Given passage below:
‘Hope Springs’ prompts discussion on bringing romance back to a longtime relationshipFARGO - In the new movie “Hope Springs,” Kay (Meryl Streep) and Arnold (Tommy Lee Jones) Soames have had a sexless marriage for years. They sleep in separate beds in separate rooms. He barely looks at her.
By: Meredith Holt, INFORUM
FARGO - In the new movie “Hope Springs,” Kay (Meryl Streep) and Arnold (Tommy Lee Jones) Soames have had a sexless marriage for years. They sleep in separate beds in separate rooms. He barely looks at her.
Moviegoers who packed Fargo’s Century 10 theater smiled and laughed knowingly as two of America’s finest actors gave them a personal look at the sometimes-painful process of restoring intimacy.
Avoidance can worsen and prolong the issue, often to the point where couples give up hope that what they’ve lost can be regained, says Sanford’s Dr. Alice Christianson.
“When sexual problems pop up, avoidance often is how a couple handles it, so sex becomes less frequent, and then because sometimes there’s anxiety or discomfort or aversion around sexuality, then even things like hugging, kissing fall off,” says Christianson, a certified sex therapist.
Like with any relationship issue, communication is key.
“As long as we can communicate intimately and honestly with our partner about what turns us on and what turns us off, we can navigate the many changes and issues we may be dealing with,” author Joan Price writes in “Naked at Our Age: Talking Out Loud About Senior Sex,” a self-help title recommended by Christianson.
Differences in desire
In the film, Arnold seems content going about his daily routine without so much as a goodbye kiss from his wife, but Kay wants more and takes matters into her own hands starting with a trip to the bookstore.
There she discovers Maine’s Dr. Bernard Feld (Steve Carell), who says in a video on his website, “It’s not impossible, and it’s not too late” to rekindle love and romance.
Christianson says mismatched sexual desire is the most common reason patients seek her help and guidance.
Though not always the case, she says women typically have less desire than their partners.
“Women don’t have the testosterone that men have, and testosterone really is a driver for high interest,” she says.
But it’s not just hormones. Desire can wane for any number of reasons – age, stress, worry, anxiety about performance issues, unaddressed emotional problems, life changes, physiological changes, underlying medical conditions.
Sometimes sex can be painful for women, and rather than address the problem, they avoid sex altogether.
“If they don’t figure out physically what to do to make that better, they can take the position that, ‘Well, I’m just not going to have intercourse anymore,’ ” Christianson says.
First and foremost, an appointment with a general practitioner, ob-gyn or urologist should be made to rule out any medical reasons for lack of interest in sex.
Christianson says paying attention to each other’s needs – both inside and outside the bedroom – can help bridge the gap between differing sex drives.
“The person who’s got maybe less desire can do things that will try to set the stage or do things that promote a little bit more interest so that they can get going,” she says.
End of Given passage.
Information given below:
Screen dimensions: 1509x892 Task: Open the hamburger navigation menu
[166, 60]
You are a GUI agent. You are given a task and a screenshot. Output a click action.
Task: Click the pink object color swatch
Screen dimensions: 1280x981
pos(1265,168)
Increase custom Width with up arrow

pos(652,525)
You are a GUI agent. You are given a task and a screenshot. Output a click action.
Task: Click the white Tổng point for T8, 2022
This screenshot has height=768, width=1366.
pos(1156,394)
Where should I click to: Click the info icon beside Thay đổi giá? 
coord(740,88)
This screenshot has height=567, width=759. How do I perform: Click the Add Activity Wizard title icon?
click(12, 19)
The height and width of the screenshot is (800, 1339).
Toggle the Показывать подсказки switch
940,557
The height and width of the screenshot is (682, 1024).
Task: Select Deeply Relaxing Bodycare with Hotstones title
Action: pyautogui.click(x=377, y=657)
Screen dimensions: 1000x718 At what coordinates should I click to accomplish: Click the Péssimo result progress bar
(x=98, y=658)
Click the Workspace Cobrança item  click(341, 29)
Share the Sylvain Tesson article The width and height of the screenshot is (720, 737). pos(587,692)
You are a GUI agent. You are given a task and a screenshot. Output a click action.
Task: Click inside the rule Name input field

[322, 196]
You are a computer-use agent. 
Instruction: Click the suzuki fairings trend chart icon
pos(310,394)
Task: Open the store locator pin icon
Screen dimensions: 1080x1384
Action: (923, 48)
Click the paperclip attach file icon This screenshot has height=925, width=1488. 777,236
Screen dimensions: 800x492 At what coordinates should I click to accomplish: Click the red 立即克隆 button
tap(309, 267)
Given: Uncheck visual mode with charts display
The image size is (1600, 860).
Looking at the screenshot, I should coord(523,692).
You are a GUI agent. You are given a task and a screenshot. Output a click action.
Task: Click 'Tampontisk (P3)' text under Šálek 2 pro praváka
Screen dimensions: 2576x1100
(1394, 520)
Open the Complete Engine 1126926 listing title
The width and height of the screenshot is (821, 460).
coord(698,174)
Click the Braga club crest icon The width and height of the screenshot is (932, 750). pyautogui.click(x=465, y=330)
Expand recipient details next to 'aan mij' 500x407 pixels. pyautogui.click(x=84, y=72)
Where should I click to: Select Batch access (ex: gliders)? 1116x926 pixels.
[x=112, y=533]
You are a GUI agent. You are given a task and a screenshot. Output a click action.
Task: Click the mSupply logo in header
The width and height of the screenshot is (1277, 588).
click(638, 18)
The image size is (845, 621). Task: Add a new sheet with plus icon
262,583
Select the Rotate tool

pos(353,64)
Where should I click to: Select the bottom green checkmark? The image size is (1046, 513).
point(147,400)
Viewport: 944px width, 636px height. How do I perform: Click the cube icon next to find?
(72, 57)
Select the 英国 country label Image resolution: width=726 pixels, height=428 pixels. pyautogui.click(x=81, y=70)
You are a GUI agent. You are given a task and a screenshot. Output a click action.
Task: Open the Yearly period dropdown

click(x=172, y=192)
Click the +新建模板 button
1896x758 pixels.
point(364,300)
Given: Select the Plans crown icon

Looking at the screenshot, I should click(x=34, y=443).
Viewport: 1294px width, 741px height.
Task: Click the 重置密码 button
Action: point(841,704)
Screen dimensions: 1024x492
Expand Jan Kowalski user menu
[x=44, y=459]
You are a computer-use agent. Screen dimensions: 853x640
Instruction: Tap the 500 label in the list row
End of Information given.
What you have to do >>
Pick up the article on "Hope Springs" and restoring intimacy in long marriages, and continue it from its last sentence.

Task response >>
One morning Kay serves her despondent husband an intensive couples therapy brochure along with his usual egg-bacon-and-coffee breakfast. She tells him she’s going with or without him.
He resists until the last minute, when he plops down next to her on the plane and gruffly says, “I hope you’re happy,” to which she responds with a semi-satisfied smile.
Arnold’s complaining and bullying continue as he fights the process. (Streep jokingly called the film “50 Shades of Grumpy” in an interview.)
It’s not until he realizes he’s at risk of losing his wife of 31 years that he tries to do something about it.
Christianson says change can inspire change. Even if Kay ended up going to “Bernie’s” sessions alone, she could have improved her marriage.
“That’s the cool thing about change, is sometimes one person can make some small change and it makes a difference in the relationship,” she says.
More than sex
Kay and Arnold’s first “assignment” from Dr. Feld is simply to lie with their arms around each other. Then they’re asked to lovingly touch each other. Just touch.
“Lovemaking is more than (intercourse), which is kind of how people think about sex,” Christianson says, adding it can include emotional closeness, kissing, hugging and massage, among other things.
“Foreplay technically starts out the minute you wake up in the morning and (depends on) how your partner treats you during the day,” Christianson says.
One of the most rewarding scenes in “Hope Springs” comes in the final moments when Arnold passionately kisses Kay before he leaves for work, bending her backward over the kitchen sink.
Christianson and other specialists say the notion that sex should always be spontaneous is a myth.
“Give it a chance. You may find that scheduling sex encourages you to think about it all day, anticipate what you’ll do, and rev up your arousal,” “Naked at Our Age” author Price writes.
Christianson hopes avenues like “Hope Springs” and this article help people realize they don’t have to resign themselves to a sexless relationship – at any age.
“We’re sexual lifelong whether people want to do something about that or not,” she says. “Sex is not just for the young and able-bodied.”